Entre 6 e 10 anos Nessa fase, as crianças se interessam por tudo que é de organizar.
Por exemplo, gostam de álbuns de figurinhas, carrinhos pequenos e adesivos. Por isso, elas
já são capazes de guardar dinheiro por um prazo um pouco maior. Os pais podem começar a
dar semanadas (as mesadas são recomendadas somente após os 11 anos).
Após 9 anos A partir dessa idade, as crianças começam a constituir grupos e consumir
roupas de marca e outro itens relacionados ao seu grupo. Os pais devem saber dizer "não"
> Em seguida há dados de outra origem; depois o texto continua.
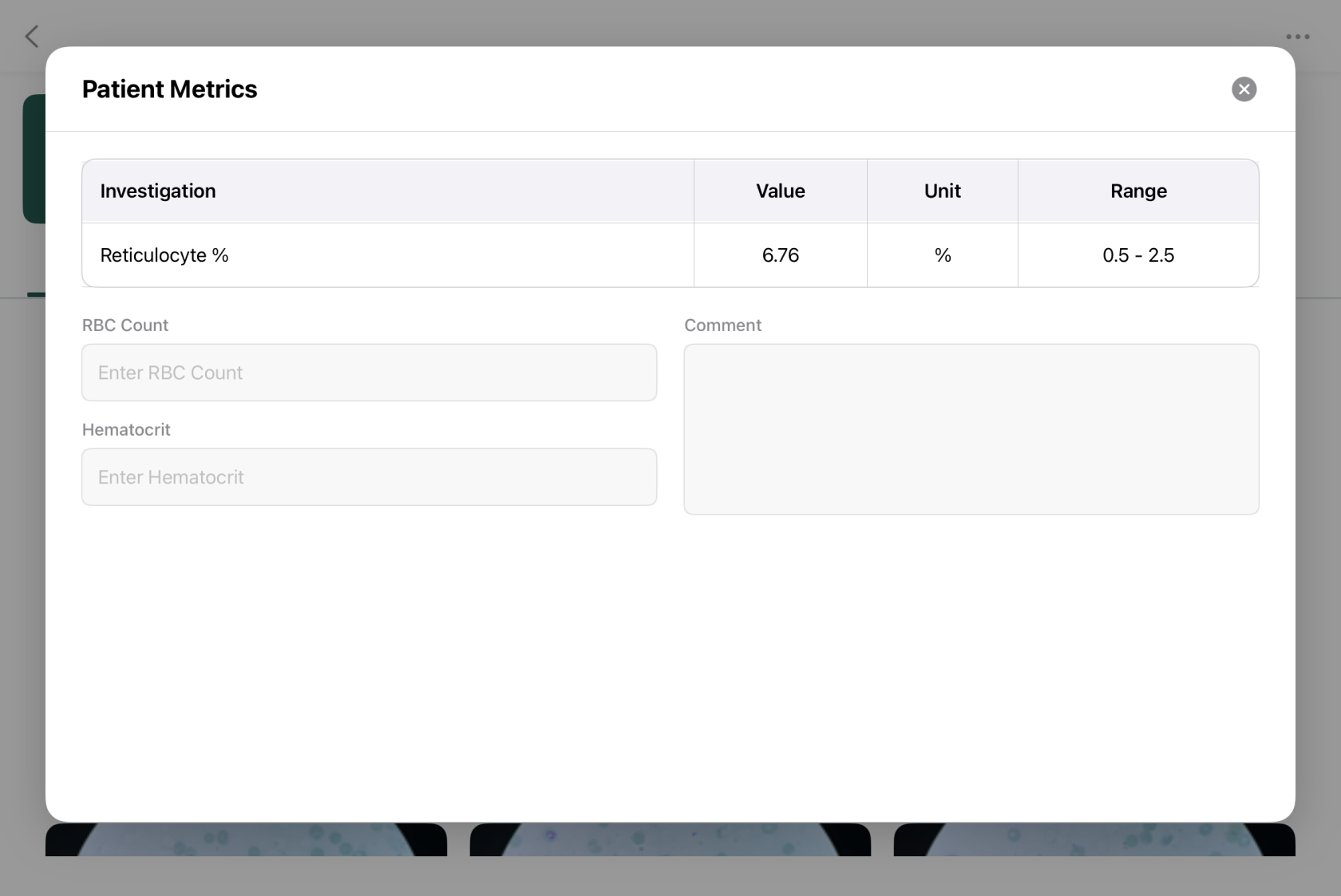Open the middle microscope image thumbnail

670,839
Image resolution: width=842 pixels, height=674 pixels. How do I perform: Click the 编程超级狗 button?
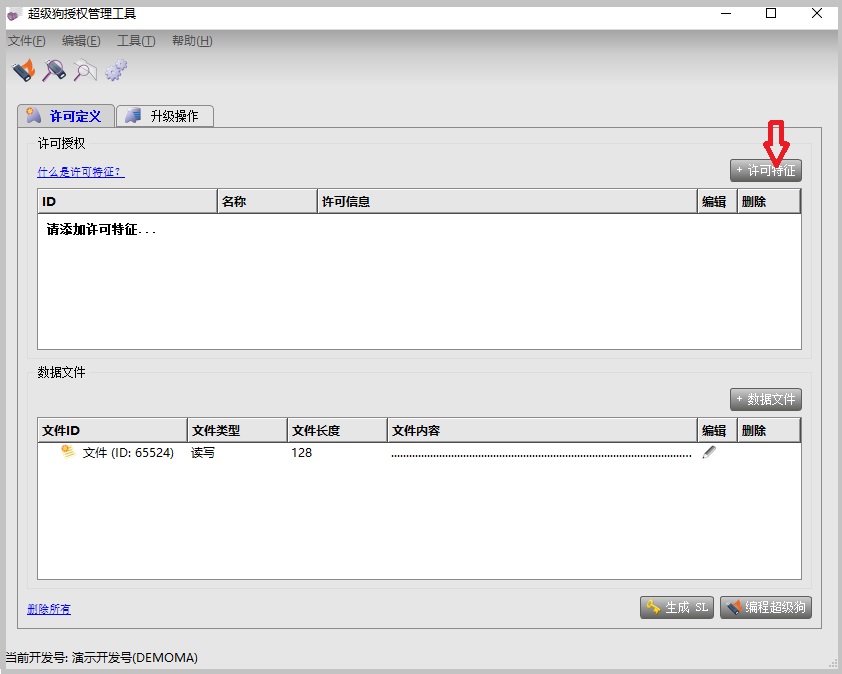[765, 607]
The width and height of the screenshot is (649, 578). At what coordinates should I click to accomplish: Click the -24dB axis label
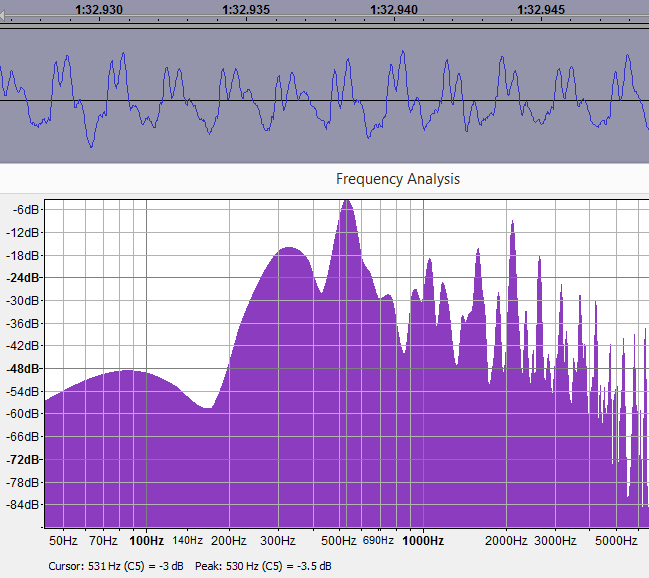coord(22,277)
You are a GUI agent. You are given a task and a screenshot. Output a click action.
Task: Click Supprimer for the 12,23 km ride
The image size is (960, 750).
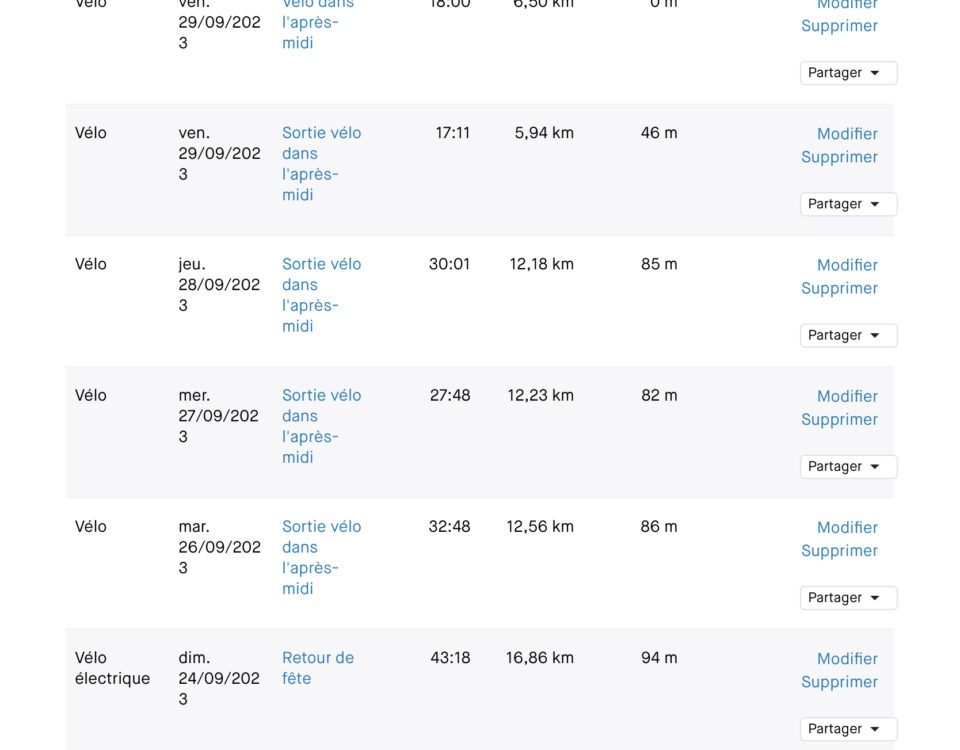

aos pedidos de maneira tranquila, sem gritos ou sobressaltos e com muito diálogo. É
também nessa época que elas começam a gastar muito com telefone. Esta é uma queixa
comum entre os pais! Os adolescentes são capazes de chegar da escola e ligar para o amigo
que acabaram de encontrar. Uma solução é livrar-se dos telefones sem fio - que estimulam
as longas conversas - e deixar apenas um telefone em casa, na sala de estar. Como eles não
gostam que os adultos escutem seus diálogos, isso também inibe o uso do aparelho
telefônico.
A partir dos 11 anos Leve seu filho ao banco, para que comece a entender um pouco o
funcionamento do sistema financeiro. Mostre os meios de pagamento e o que as pessoas
fazem na agência bancária.
Evite:
Reclamar do trabalho na frente da criança, porque ela crescerá acreditando que trabalho é
sinônimo de sofrimento e pode se tornar um adulto desinteressado.
Premiar boas ações e notas com dinheiro ou presentes. É um equívoco grave. Em primeiro
lugar, porque a criança entenderá que o importante é o resultado, e não o caminho para se
chegar lá. Em segundo lugar, a criança pode crescer dando importância excessiva ao
dinheiro ou a bens materiais. O ideal é os pais reconhecerem o esforço do filho com palavras
e um simples abraço.
Comprometer-se a dar mesada ou semanada e esquecer-se da promessa ou decidir não dar,
porque o filho tirou uma nota ruim ou foi malcriado. A mesada deve ser dada sempre, e no
dia combinado, independentemente do que acontecer.
Ser um consumidor compulsivo ou uma pessoa com muitas dívidas. Os filhos tendem a
replicar o comportamento dos pais. Logo, o velho ditado popular "faça o que digo, mas não
faça o que faço" não funciona.
Dizer "não" de forma agressiva. O melhor é conversar, explicando a situação financeira da
família. Por exemplo, se o seu filho pedir um novo videogame, diga que está economizando
para mudar de casa ou pagar uma viagem da família no fim do ano (mas lembre-se, mais
tarde, de cumprir com sua palavra). O importante é não gritar ou castigar.
"Desistir" de educar o adolescente e deixá-lo fazer o que quer. Os adolescentes tendem a
desafiar os pais, em busca de uma reafirmação dos valores da família. Por incrível que
pareça, é isso que eles procuram. O processo é desgastante, mas passa.